In 2000 Michael Landy won an international competition run by Artangel and The Times to produce an ambitious proposal to be realised in the UK. His work Break Down was presented at a disused C&A department store on Oxford Street in central London.
Over a fourteen-day period, all of Landy’s personal belongings were systematically destroyed by a team of ten operatives using a constructed facility modelled on a material reclamation factory. Each of the 7,226 items were categorised according to type (Artworks, Clothing, Equipment, Furniture, Kitchen, Leisure, Motor Vehicle, Perishables, Reading Material and Studio Material) and placed on a roller conveyer to be pulped, granulated or smashed, ready for landfill. The process was performed against a playlist backdrop that included Joy Division’s Love Will Tear Us Apart and David Bowie’s Breaking Glass.
Items ranged from the mundane to the priceless: green moulded plastic frog on metal key ring… leaflet and layout plan for Alton Towers theme park… David Bowie records… money… cherry red Saab… till receipts… love letters… holy water… passport… his father’s sheepskin coat. Each item was destroyed according to its material make-up; some required specialist knowledge: a Buddhist Saab expert dismantled Landy’s car. As James Lingwood, Co-director of Artangel said, it wasn’t a matter of ‘savage destruction but a contemplative, methodical process’.1
This perceived stance against our consumerist society provoked a media storm ranging from Newsweek profiles to Viz cartoon strips. Priests and psychiatrists offered Landy counselling; members of the public asked him to swap his items for their own; his mother was so distressed she had to be escorted from the building by her son, and gallerists were outraged that he had destroyed the work of other artists, resulting – some say – in his exclusion from the 2002 Turner Prize shortlist.

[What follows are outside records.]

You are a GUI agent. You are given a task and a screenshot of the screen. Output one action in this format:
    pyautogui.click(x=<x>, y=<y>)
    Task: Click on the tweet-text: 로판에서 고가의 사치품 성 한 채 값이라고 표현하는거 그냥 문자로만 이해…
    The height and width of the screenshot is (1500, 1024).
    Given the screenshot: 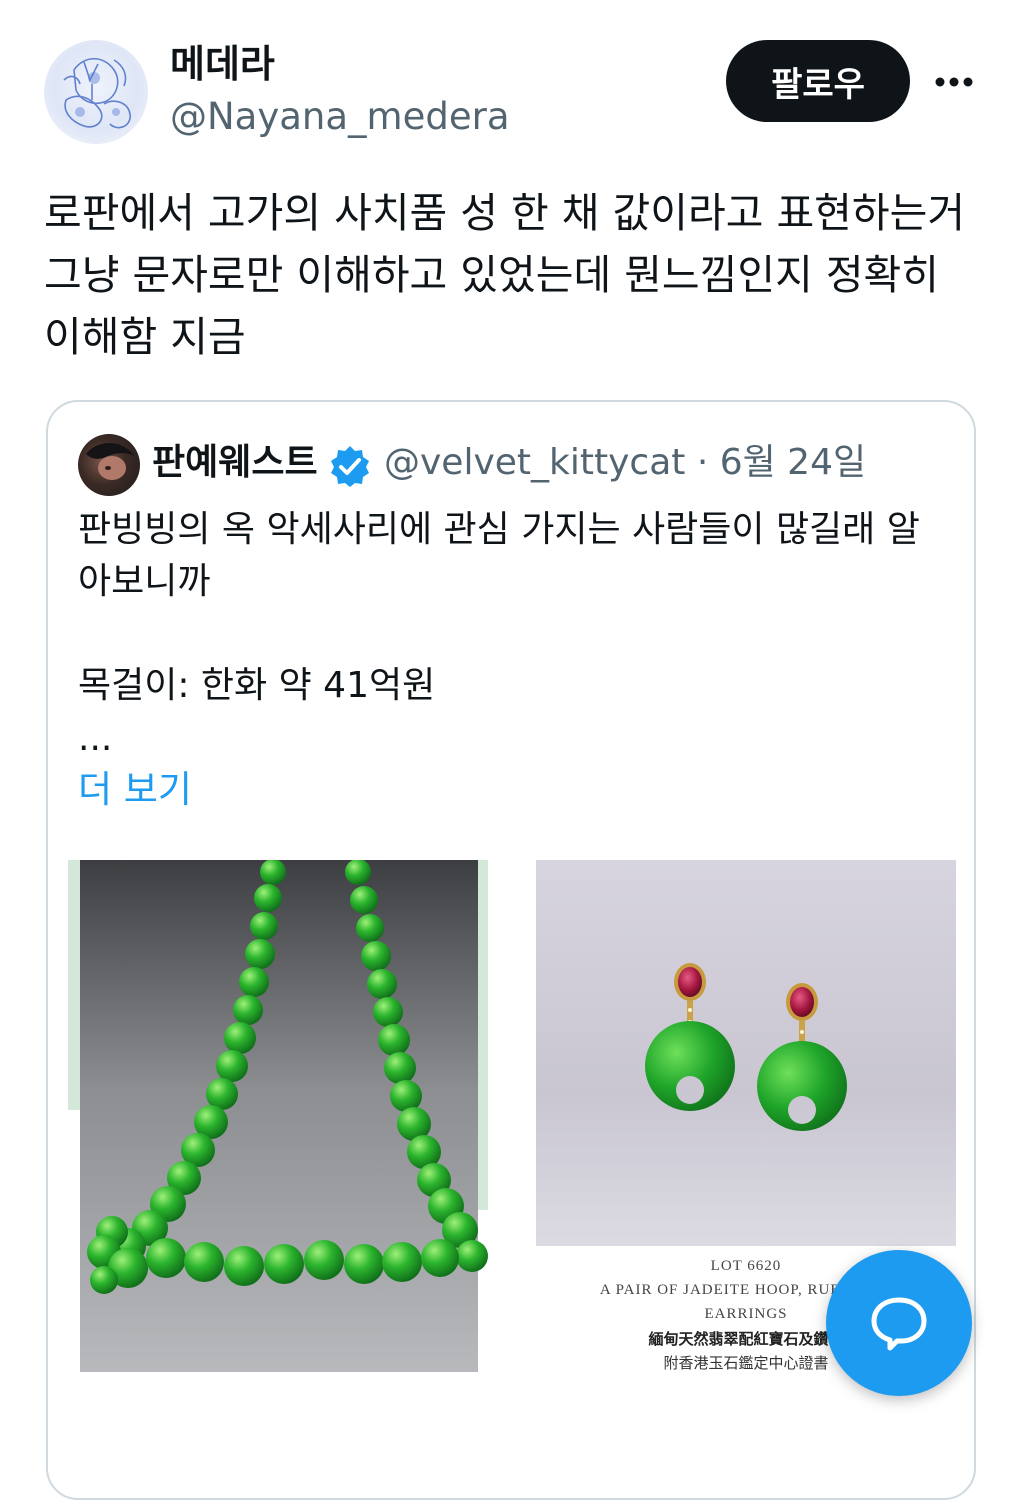 What is the action you would take?
    pyautogui.click(x=505, y=275)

In an event organised to celebrate the twentieth anniversary of Break Down, Landy talked about the ‘joy of destruction’ and how he considered the work to be a ‘celebration of life’, rather than the nihilistic act that some took it to be.2 He liked the idea that through this experiential, methodical and playful process of destruction, Break Down was able to invite people to consider their own experiences of, and responses to, the idea of ownership, material goods, and the ways in which a sense of self is constructed.
At its most basic, the work is a portrait of the artist, but it is also an attempt at self-obliteration (at some point in the proceedings, Landy said: I’m trying to get rid of myself, so it’s kind of the ultimate way without actually dispensing of me).3 The fact that Break Down launched Landy’s international career, playing a part no doubt in his inclusion in the 2021 Honours list, is an irony that cannot be lost on today’s audiences. Landy is very much present, and now part of the British art establishment.
The powerful enduring nature of Break Down is testament to the proposition that obliteration is no way of ensuring that a conversation is bought to an end. Instead, in this instance, like Rachel Whiteread’s House (1993), and Jean Tinguely’s Homage to New York (1960), the work has gained more traction, establishing a narrative that has retained its power to provoke, confuse and enchant long after the party has ended.